▶ _SET PROBLEM_: Can you copy the listing below line for line, leaving out the pictures?

Text and item location entries:
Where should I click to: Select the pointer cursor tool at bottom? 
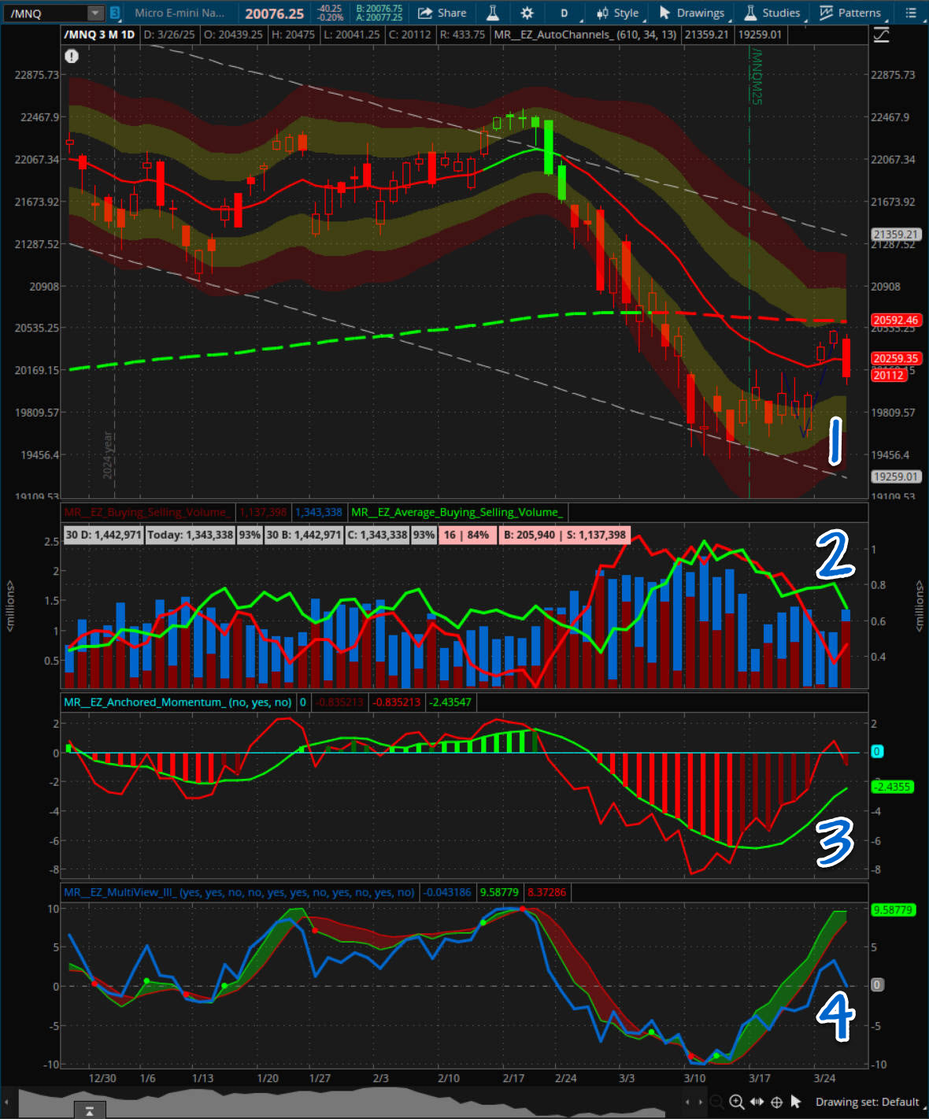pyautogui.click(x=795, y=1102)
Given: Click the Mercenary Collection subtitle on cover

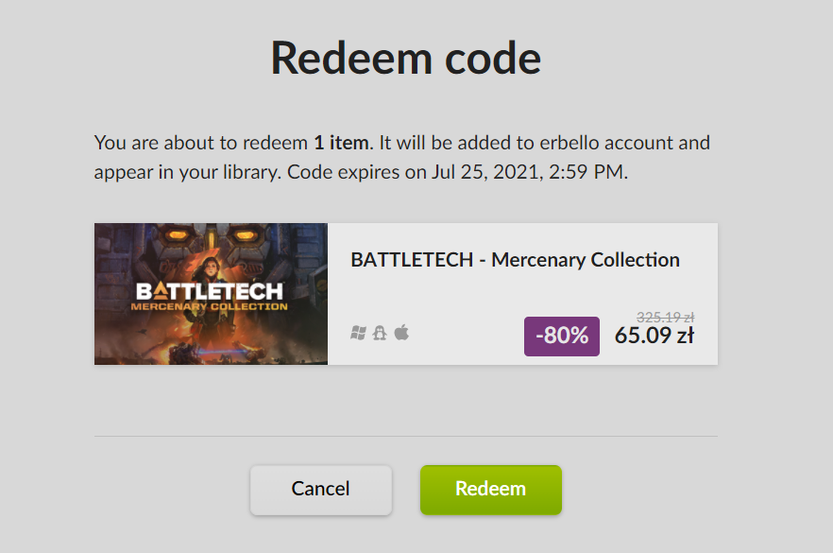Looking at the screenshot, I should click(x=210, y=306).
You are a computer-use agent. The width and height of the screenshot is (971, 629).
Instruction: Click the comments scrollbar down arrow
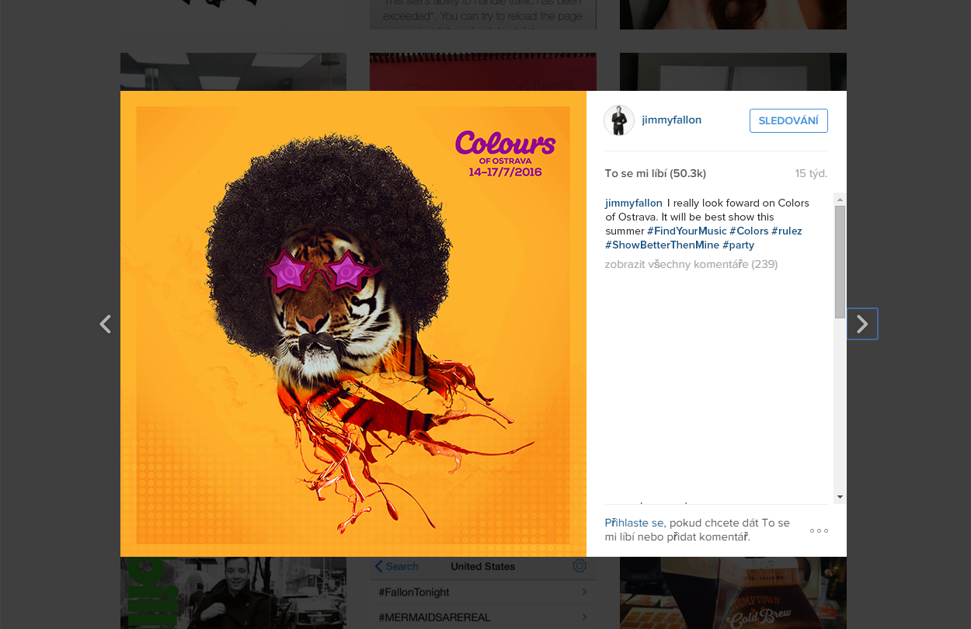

▶ _REPLY_:
Where should I click to: Select the pointer cursor tool at bottom? 
pyautogui.click(x=795, y=1102)
Given: Click the Mercenary Collection subtitle on cover

Looking at the screenshot, I should click(x=210, y=306).
You are a computer-use agent. The width and height of the screenshot is (971, 629).
Instruction: Click the comments scrollbar down arrow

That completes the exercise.